El desconcierto

La correlación de fuerzas de los pactos de la Moncloa

 ¿Cuenta el gobierno de Pedro Sánchez con las fuerzas necesarias para poder imprimir una orientación progresista a la peor crisis económica que ha vivido el sistema democrático desde la transición? ¿Cuenta la oposición de Pablo Casado con las fuerzas necesarias para poder imprimir en 2020 una orientación conservadora a la caída de un 8% en el PIB y casi un 21% de paro según el Fondo Monetario Internacional? La respuesta se encuentra en la misma correlación de fuerzas que obliga hoy a los dos bloques sociales, centro izquierda y centro derecha, a intentar un pacto que evoca aquel de 1977, por análogas, aunque diferentes, circunstancias críticas que se vivieron entonces. La extraordinaria gravedad se superpone necesariamente a las dos Españas a garrotazos dibujada por Goya.

Lo que fue posible con Adolfo Suárez, y puede volver a serlo con Pedro Sánchez, nace de la propuesta formulada por el Partido Comunista en 1956 como política de Reconciliación Nacional. Los dos bandos de la guerra civil no podían seguir dividiendo a los españoles, así como tampoco marcar la salida de la dictadura de Franco. No es nada extraño que un político intuitivo como Sánchez la hiciera suya en cuanto le fue revelada. En la cuarta gran crisis que vive España, tras la primera protagonizada por la guerra civil, no cabe plantear su superación sin descongelar ahora las malas relaciones entre los dos bloques sociales que sólo beneficiarían a Vox como ya lo hicieron a Franco.

Si el PCE planteó la reconciliación con las fuerzas que sostenían a quienes los perseguían, torturaban y fusilaban– hasta 1966  solo ser militante comunista era penado con veinte años y un día de cárcel–, no se entiende que hoy parezca imposible.
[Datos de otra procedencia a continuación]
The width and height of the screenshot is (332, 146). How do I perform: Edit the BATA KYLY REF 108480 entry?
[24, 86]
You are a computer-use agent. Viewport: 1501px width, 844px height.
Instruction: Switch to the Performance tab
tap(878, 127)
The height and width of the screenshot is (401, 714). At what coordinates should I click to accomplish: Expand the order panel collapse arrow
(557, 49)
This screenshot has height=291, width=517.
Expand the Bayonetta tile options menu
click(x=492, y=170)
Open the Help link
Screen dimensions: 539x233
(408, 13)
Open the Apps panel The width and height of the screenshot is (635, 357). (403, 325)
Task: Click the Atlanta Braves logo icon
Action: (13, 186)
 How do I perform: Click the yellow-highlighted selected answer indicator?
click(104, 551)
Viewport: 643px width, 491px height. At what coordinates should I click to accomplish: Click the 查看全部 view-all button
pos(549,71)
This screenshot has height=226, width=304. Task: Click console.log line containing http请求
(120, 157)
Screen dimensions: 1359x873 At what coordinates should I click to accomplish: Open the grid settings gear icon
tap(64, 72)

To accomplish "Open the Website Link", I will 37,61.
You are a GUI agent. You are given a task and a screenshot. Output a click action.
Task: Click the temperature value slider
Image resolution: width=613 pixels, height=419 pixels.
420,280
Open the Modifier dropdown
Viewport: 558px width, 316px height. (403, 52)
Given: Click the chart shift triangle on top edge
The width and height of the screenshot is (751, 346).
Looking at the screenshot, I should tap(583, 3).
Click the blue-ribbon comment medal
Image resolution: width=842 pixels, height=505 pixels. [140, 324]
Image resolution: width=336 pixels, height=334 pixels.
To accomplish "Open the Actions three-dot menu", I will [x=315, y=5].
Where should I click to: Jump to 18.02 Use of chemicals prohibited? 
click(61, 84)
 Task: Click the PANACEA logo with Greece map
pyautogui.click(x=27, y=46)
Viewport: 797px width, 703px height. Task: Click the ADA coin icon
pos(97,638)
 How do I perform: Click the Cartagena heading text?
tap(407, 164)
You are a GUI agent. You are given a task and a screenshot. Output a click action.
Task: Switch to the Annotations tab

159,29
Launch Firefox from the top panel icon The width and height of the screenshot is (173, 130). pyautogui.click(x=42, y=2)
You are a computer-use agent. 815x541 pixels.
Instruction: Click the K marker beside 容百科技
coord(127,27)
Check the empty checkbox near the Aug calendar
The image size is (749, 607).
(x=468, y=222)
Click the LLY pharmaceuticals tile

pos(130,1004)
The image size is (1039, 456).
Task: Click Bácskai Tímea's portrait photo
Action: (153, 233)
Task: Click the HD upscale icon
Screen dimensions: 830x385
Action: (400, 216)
Sánchez, Casado, Arrimadas e Iglesias pueden reeditar hoy aquella foto de Suárez, González, Tierno Galván y Santiago Carrillo firmando los pactos que abrieron el camino a la Constitución de 1978. No son mayores las dificultades, los problemas e insultos que en 1956 o 1977 y, sin embargo, todos los líderes políticos supieron estar a la altura de las graves circunstancias por las que atravesaban. Santiago Carrillo y Adolfo Suárez lo estuvieron y parece que Pedro Sánchez aspira a estarlo.

¿Puede la oposición de Pablo Casado exigir un cambio de gobierno como condición sine qua non? Si en 1977 nadie se lo exigió a Adolfo Suarez sería inexplicable, salvo que corriera el riesgo de negarse al pacto, tal exigencia contra natura. Los pactos nacen para sumar e incluso multiplicar la eficacia política del Gobierno, que interesa a todos los ciudadanos, no para restar y mucho menos dividir al gobierno de turno. Las urnas ya hablaron en 2019 y volverán a hacerlo en 2023, si se mantiene esta muy complicada legislatura. Mientras tanto, los ministros de hoy de Sánchez deben ser tan intocables como lo fueron los de Suárez durante la transición. Unicamente Santiago Carrillo intentó que los pactos se blindaran con un gobierno de concentración para poder mejor aplicarlos porque intuía que la comisión de seguimiento sería insuficiente, como acabó siéndolo.

¿Puede el Gobierno de Pedro Sánchez exigir un programa progresista como condición sine qua non? Tras la invasión del Coronavirus, del programa con el que se presentó a las elecciones ya no quedan ni las raspas. Ni sería hoy conveniente recuperarlo dado el grave desastre laboral, social, económico y político generado por  los efectos de una pandemia que nos acompañará hasta que se encuentre una vacuna. Gobierno y oposición, junto a los restantes partidos, gobiernos autonómicos y agentes sociales, deben elaborar un nuevo programa consensuado entre los distintos enfoques y visiones. Sin una buena síntesis que potencie el papel del Estado y el gasto público, además de defender la soberanía del Estado como hace el presidente Macron en Francia, vamos abocados al abismo.

Sólo desde ese pacto Moncloa 2020, el Gobierno de Sánchez podrá tener la fuerza indispensable para que la señora Merkel no los vea como una banda de pedigüeños, como describía Aznar a González cuando obtuvo de Helmut Kohl los fondos europeos. La sombra de los hombres de negro se cierne sobre la economía española una vez que se derrote vacuna en mano al Coronavirus. La ambigüedad que acompaña las tres decisiones del Eurogrupo aumenta con la inmediata perspectiva, junio próximo, del semestre alemán en la presidencia de la Unión Europea. ¿Cómo puede ser Alemania juez y parte en la diferente interpretación de un conflicto que enfrenta a España e Italia contra Alemania y Holanda?